Enlarge / The MongoosT-50 stick in a Warthog base, left, compared to a standard Thrustmaster Warthog stick at right. (credit: Lee Hutchinson)

I had an epiphany when Ars Senior Technology Editor Lee Hutchinson asked me to review the VPC MongoosT-50 flight stick grip, which he had sitting on his desk awaiting its turn at the front of the review queue. As I removed the mounting plate of my Thrustmaster HOTAS Warthog from its place on the right side of my VolaireSim cockpit, I looked over at the empty space it had occupied, then at the handmade Eastern European MFG Crosswind rudder pedals nestled at the base of my cockpit, and then to the HTC Vive and its now-dusty Oculus DK2 predecessor hanging off the side of my nearby desk.

The epiphany was this: Lee had pulled me down into his special crazy place where dropping hundreds of dollars on flight sim accessories, all to play a single game, seemed like a totally normal and sane thing to do.

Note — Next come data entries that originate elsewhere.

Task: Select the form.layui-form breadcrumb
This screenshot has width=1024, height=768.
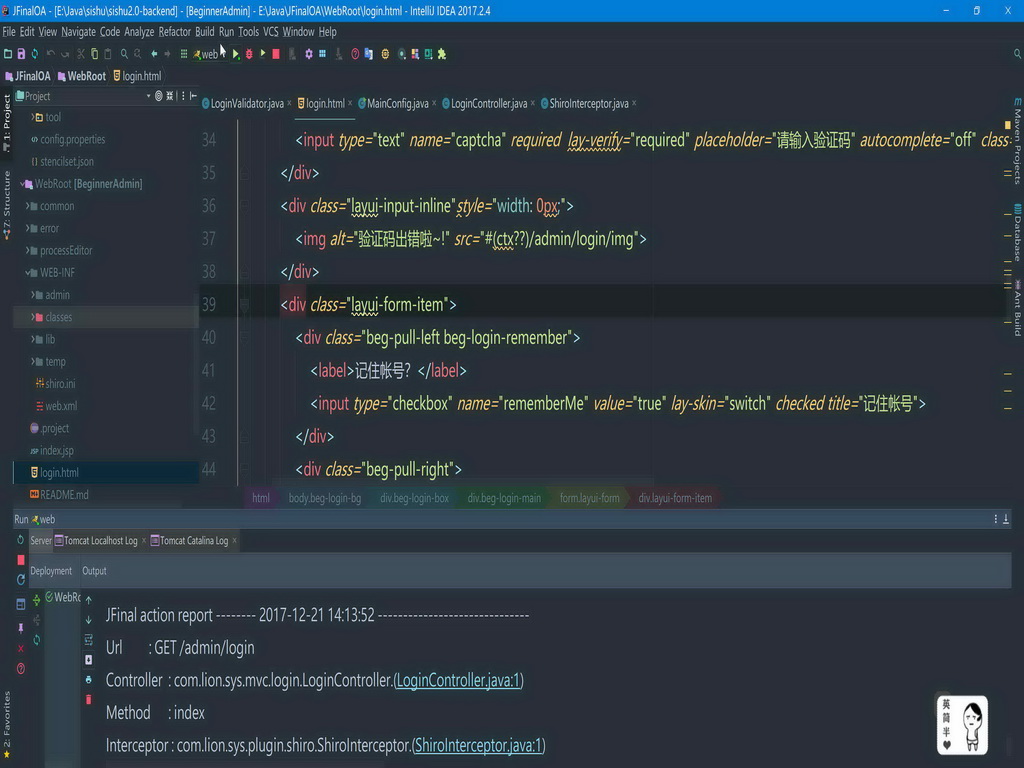Action: coord(589,497)

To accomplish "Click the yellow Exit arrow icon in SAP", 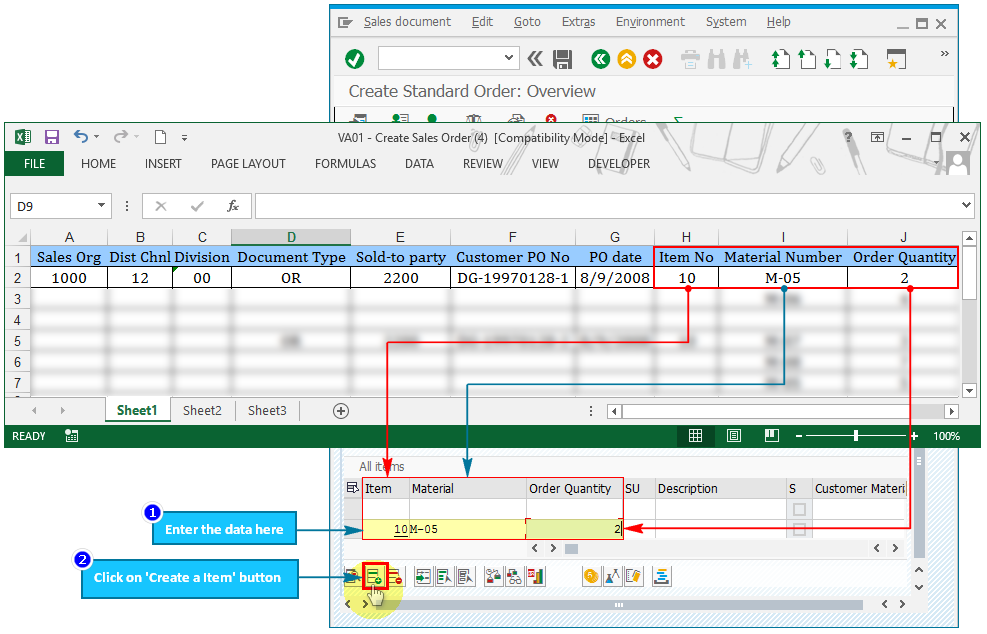I will coord(626,59).
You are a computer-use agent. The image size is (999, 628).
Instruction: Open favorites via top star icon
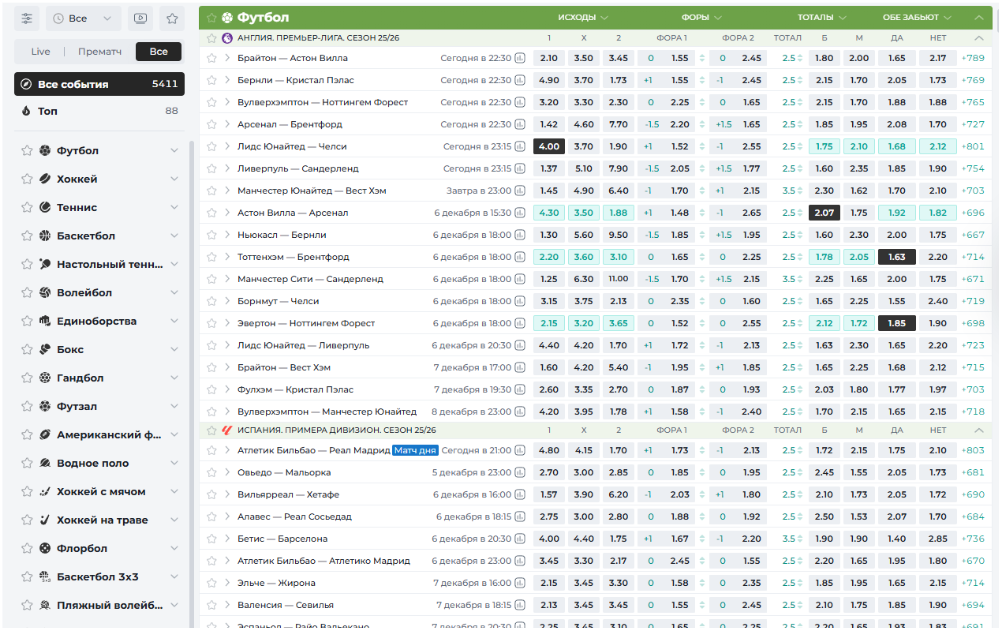(x=172, y=18)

This time around, the newest shiny in my office isn’t shiny at all, it's rather a svelte matte black: the VPC MongoosT-50 BE Grip, the Black Edition of the new company’s freshman-effort flight sim controller. Unlike most flight sticks for sale on the US market, which tend to be based with varying levels of verisimilitude on US fighter aircraft control columns, the MongoosT-50 is built to mirror the control stick on Russian aircraft—specifically, the fifth-generation Russian Sukhoi Su-35 and PAK FA (T-50). Few existing peripheral manufacturers offer Eastern-style controls, so this stick from Belarus-based VirPil Controls (VPC) is a bit of a rarity.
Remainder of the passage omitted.